Lost Souls
- Author: Dean Koontz
- Language: English
- Series: Dean Koontz's Frankenstein
- Genre: Suspense, Thriller
- Publisher: Bantam Publishing
- Publication date: June 2010
- Publication place: United States
- Media type: Print (hardback)
- Preceded by: Dead and Alive
- Followed by: The Dead Town

= Lost Souls (Koontz novel) =

2010 novel by Dean Koontz

Lost Souls is the fourth horror novel of Dean Koontz's Frankenstein series.

==Plot==
The war against humanity has begun. Only now things will be different. Victor Leben, once Frankenstein, has not only seen the future—he's ready to populate it. Using stem cells, “organic” silicon circuitry, and nanotechnology, he will engender a race of superhumans—the perfect melding of flesh and machine. With a powerful, enigmatic backer eager to see his dream come to fruition and a secret location where the enemies of progress can't find him, Victor is certain that this time, nothing and no one can stop him.

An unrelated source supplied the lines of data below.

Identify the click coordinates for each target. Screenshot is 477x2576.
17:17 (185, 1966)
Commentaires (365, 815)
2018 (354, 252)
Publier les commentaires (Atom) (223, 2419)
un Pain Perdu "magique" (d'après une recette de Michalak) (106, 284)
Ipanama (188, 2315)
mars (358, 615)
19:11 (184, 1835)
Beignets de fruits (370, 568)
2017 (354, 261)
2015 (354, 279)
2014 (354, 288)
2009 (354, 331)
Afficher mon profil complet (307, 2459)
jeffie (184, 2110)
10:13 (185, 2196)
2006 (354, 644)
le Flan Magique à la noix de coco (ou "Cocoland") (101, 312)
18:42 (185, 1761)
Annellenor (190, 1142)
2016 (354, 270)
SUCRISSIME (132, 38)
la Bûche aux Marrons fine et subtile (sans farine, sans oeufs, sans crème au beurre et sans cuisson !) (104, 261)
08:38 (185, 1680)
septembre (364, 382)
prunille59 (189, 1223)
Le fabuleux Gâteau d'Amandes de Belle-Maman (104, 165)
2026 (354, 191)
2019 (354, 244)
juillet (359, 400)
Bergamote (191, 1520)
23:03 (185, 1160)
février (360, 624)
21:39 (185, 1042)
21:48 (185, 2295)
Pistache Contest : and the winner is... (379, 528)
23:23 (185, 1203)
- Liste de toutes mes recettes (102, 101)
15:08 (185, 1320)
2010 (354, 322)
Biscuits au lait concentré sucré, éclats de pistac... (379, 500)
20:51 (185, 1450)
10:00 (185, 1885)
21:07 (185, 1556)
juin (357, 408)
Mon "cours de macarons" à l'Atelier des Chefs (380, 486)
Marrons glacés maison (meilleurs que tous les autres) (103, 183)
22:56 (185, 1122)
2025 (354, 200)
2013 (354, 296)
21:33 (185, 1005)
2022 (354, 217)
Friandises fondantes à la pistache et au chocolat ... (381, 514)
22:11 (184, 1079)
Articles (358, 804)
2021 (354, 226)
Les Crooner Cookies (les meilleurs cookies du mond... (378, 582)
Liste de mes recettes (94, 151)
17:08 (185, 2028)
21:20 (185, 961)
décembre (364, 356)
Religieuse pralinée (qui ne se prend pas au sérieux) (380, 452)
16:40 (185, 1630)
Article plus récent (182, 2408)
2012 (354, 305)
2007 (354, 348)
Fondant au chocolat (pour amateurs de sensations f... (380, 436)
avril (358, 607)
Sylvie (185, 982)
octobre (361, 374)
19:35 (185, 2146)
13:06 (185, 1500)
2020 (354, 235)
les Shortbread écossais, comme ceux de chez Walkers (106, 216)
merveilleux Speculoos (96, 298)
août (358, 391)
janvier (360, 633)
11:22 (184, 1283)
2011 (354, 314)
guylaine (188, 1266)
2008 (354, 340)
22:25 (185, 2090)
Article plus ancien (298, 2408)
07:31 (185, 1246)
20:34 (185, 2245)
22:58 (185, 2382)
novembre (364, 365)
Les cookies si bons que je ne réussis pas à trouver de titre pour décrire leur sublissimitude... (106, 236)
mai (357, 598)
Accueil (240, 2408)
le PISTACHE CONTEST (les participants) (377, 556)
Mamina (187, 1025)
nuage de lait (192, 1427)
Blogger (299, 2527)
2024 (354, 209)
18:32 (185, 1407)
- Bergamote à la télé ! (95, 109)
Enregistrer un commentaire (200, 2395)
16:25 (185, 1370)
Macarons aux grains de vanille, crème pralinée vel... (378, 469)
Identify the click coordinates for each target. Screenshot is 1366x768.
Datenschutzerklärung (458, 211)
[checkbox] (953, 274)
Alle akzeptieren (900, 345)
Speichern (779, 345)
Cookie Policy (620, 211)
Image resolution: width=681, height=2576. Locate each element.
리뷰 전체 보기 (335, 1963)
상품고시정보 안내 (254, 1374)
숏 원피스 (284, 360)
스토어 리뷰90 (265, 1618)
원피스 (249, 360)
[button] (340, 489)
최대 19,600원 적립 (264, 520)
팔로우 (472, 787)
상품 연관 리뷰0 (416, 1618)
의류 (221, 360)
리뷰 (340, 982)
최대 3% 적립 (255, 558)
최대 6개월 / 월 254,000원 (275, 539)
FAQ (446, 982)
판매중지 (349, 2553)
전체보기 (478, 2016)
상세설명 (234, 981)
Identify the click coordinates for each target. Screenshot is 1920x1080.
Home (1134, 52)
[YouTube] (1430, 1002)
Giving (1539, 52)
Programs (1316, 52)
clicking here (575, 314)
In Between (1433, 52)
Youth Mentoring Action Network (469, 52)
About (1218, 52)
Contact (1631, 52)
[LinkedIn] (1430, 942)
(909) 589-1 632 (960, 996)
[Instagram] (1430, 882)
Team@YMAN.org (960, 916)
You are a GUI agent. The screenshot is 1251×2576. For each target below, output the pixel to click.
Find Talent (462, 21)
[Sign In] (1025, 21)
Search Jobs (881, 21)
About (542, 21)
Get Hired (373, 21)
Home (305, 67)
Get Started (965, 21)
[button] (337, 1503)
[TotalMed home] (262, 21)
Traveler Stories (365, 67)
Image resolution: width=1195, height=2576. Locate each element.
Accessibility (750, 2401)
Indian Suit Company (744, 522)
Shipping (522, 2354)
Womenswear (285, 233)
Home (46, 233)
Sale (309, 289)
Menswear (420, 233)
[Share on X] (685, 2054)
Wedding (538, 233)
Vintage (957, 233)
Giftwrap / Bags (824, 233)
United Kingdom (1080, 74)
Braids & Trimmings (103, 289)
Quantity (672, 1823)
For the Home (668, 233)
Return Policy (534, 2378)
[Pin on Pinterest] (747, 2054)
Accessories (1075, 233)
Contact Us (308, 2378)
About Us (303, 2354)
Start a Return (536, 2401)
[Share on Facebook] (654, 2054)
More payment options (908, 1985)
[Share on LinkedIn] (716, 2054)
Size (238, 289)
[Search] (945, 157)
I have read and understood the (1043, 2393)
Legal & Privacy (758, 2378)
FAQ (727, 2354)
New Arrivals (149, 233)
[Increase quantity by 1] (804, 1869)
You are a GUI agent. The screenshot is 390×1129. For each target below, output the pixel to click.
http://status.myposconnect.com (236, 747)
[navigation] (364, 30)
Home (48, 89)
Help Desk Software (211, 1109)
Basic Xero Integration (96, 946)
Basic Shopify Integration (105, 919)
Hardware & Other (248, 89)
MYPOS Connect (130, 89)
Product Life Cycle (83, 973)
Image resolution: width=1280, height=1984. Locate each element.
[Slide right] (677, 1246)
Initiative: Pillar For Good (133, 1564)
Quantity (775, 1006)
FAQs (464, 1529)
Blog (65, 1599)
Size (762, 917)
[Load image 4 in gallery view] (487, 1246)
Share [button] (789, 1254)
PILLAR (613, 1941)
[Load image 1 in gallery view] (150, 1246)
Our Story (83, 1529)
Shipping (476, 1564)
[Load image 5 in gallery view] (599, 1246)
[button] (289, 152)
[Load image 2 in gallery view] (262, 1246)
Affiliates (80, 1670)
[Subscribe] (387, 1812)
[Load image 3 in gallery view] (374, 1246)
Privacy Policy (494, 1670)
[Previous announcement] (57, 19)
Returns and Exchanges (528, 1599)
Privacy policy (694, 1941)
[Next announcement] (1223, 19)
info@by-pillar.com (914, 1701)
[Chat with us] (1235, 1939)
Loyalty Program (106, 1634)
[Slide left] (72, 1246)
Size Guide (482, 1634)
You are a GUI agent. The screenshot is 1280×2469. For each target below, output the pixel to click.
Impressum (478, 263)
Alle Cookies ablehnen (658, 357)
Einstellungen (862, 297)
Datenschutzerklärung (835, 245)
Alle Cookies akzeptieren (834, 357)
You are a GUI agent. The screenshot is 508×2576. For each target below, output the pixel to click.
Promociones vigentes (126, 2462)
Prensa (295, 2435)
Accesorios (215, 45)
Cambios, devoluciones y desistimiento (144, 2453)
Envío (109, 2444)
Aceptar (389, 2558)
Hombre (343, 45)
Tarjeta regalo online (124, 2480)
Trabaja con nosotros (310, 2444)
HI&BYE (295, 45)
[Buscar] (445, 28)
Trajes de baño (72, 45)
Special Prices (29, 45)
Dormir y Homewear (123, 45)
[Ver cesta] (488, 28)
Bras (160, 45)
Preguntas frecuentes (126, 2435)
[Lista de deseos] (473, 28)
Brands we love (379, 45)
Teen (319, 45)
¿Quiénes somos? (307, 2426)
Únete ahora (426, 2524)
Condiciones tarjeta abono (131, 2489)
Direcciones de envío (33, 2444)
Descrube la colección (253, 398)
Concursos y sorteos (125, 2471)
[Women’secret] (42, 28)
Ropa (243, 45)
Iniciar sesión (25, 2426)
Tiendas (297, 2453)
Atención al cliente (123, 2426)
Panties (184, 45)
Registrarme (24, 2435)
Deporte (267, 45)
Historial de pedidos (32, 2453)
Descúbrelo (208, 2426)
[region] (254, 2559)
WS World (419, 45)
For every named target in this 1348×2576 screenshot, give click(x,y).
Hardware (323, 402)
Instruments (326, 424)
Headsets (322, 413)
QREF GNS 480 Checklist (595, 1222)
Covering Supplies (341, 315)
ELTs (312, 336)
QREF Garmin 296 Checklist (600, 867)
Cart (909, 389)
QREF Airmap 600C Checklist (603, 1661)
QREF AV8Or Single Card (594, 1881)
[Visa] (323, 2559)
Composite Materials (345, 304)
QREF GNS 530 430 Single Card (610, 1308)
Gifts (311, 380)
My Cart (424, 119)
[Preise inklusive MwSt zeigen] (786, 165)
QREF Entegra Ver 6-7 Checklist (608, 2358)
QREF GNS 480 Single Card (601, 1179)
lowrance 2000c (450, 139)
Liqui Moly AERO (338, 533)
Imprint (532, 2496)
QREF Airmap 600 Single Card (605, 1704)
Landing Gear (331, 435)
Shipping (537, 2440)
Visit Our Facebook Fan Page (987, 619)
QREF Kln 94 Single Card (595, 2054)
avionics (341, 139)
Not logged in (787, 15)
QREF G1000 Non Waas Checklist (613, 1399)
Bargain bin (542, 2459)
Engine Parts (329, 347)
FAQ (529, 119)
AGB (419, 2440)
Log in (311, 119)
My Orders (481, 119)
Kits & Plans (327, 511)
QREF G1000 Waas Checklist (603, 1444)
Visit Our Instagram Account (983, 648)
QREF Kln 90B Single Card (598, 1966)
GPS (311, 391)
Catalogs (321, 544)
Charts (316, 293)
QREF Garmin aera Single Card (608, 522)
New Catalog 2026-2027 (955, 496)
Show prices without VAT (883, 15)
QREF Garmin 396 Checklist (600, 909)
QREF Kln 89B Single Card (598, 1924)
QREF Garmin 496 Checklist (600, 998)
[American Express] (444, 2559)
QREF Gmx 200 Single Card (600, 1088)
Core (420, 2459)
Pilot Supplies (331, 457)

It is up to five people to prove him wrong. In their hands rests nothing less than the survival of humanity itself. They are drawn together in different ways, by omens sinister and wondrous, to the same shattering conclusion: Two years after they saw him die, the man they knew as Victor Helios lives on. Detectives Carson O’Connor and Michael Maddison; Victor's engineered wife, Erika 5, and her companion Jocko; and the original Victor's first creation, the tormented Deucalion, have all arrived at a small Montana town where their old alliance will be renewed—and tested—by forces from within and without, and where the dangers they face will eclipse any they have yet encountered. Yet in the midst of their peril, love will blossom, and joy, and they will discover sources of strength and perseverance they could not have imagined.

==Release==
The book was released in hardback on 15 June 2010. It debuted at #7 on the New York Times Hardcover Best Seller list. Book five, "The Dead Town," followed in May 2011.